[What you have to do] Look for the word "source". Copy every line of the listing where it occurs.

[Data to process]
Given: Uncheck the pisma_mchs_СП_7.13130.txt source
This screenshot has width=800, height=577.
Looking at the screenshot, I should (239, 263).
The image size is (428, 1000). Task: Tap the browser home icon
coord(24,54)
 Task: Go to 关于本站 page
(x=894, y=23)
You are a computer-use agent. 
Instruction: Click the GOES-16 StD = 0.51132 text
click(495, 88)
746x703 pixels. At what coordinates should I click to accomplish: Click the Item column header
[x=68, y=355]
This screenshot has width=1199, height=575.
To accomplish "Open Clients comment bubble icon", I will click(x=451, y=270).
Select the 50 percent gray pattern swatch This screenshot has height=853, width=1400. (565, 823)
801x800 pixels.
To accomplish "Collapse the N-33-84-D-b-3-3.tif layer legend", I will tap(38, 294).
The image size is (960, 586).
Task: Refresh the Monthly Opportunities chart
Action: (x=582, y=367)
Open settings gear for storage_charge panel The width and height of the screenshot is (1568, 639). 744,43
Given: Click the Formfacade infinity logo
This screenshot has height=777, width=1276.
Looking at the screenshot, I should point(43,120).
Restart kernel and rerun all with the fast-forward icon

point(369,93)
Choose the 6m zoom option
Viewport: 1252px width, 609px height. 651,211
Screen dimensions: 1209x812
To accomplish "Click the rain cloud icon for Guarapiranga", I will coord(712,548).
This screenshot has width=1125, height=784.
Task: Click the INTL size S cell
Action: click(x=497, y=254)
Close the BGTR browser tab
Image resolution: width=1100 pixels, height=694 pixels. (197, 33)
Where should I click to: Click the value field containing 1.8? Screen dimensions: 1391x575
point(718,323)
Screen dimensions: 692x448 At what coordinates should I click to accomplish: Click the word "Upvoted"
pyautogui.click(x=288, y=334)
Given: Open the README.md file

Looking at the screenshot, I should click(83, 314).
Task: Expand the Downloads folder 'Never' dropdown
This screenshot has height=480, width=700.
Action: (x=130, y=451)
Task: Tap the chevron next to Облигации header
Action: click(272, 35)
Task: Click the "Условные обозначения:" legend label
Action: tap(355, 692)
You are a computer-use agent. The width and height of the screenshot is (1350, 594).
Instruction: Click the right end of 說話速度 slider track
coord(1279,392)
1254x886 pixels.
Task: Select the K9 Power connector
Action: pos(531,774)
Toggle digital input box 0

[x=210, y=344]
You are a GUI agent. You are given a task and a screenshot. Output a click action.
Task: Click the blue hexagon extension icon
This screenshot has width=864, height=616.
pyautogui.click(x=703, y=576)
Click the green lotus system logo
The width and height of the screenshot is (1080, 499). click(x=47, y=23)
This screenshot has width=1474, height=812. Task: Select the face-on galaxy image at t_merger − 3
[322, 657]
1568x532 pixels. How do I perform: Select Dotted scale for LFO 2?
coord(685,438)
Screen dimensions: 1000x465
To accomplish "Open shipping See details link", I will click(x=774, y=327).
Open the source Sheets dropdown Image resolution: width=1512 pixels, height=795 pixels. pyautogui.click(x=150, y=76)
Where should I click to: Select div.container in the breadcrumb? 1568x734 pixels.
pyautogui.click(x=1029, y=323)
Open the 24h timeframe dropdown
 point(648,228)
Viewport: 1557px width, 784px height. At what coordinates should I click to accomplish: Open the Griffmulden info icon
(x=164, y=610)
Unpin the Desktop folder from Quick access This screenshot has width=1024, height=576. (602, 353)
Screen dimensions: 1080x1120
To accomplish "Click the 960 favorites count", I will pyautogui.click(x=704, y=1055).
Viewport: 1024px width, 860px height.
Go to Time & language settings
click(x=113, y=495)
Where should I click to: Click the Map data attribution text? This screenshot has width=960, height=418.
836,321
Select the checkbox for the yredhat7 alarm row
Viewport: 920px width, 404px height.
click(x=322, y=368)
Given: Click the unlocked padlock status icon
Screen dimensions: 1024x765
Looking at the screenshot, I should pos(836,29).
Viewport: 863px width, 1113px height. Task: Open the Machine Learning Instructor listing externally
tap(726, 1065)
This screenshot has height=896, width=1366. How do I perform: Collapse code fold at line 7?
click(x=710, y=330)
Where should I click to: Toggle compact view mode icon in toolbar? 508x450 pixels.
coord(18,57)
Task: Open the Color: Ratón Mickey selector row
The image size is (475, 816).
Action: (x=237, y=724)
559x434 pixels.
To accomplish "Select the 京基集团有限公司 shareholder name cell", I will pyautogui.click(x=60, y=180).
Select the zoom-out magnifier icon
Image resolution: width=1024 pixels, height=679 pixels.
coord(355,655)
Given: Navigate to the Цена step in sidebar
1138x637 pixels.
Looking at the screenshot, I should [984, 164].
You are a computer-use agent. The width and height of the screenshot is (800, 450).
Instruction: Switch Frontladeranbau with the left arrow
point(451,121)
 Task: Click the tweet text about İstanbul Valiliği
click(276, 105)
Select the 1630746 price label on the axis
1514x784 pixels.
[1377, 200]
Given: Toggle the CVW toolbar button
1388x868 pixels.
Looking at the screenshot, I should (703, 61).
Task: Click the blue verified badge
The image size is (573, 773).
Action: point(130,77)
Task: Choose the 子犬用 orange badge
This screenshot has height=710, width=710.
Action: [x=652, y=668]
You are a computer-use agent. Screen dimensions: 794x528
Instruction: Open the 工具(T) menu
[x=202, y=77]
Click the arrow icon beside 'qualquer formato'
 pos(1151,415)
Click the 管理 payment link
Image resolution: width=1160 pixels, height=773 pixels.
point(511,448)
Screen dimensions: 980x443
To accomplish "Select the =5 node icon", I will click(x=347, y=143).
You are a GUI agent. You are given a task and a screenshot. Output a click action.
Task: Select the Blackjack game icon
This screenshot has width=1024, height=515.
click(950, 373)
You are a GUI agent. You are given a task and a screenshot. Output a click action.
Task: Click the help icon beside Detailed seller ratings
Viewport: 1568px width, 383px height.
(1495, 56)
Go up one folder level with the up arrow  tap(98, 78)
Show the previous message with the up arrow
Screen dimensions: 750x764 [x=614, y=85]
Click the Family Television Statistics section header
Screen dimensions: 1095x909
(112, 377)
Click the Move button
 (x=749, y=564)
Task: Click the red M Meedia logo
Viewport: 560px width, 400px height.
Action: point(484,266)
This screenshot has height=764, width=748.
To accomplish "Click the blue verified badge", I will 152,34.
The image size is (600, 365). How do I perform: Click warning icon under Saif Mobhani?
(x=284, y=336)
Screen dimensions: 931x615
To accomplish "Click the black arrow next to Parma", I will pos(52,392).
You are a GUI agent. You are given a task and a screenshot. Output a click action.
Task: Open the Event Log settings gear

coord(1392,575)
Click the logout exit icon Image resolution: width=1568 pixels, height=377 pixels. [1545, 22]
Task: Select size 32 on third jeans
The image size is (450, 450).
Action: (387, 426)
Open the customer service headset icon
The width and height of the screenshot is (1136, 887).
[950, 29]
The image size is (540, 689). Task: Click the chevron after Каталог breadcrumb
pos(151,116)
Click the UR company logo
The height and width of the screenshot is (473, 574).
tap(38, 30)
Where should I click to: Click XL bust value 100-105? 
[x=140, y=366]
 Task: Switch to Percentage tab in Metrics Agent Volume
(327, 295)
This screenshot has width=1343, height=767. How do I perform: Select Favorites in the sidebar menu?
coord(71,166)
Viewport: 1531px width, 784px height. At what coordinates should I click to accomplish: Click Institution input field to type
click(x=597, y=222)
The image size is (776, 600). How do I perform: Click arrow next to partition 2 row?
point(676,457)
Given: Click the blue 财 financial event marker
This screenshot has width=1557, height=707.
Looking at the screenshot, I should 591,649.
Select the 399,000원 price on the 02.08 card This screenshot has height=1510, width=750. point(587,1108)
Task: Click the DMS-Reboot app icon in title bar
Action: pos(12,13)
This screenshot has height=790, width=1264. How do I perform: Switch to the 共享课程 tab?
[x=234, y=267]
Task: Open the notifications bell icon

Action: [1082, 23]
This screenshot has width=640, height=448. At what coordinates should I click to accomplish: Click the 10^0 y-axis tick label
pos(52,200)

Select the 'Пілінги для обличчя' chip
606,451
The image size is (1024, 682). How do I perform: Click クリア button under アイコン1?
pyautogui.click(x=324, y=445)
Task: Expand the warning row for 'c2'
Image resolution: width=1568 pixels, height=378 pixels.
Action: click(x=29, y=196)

[Exercise result]
Given: Uncheck the pisma_mchs_СП_7.13130.txt source
Open the source Sheets dropdown Image resolution: width=1512 pixels, height=795 pixels. pyautogui.click(x=150, y=76)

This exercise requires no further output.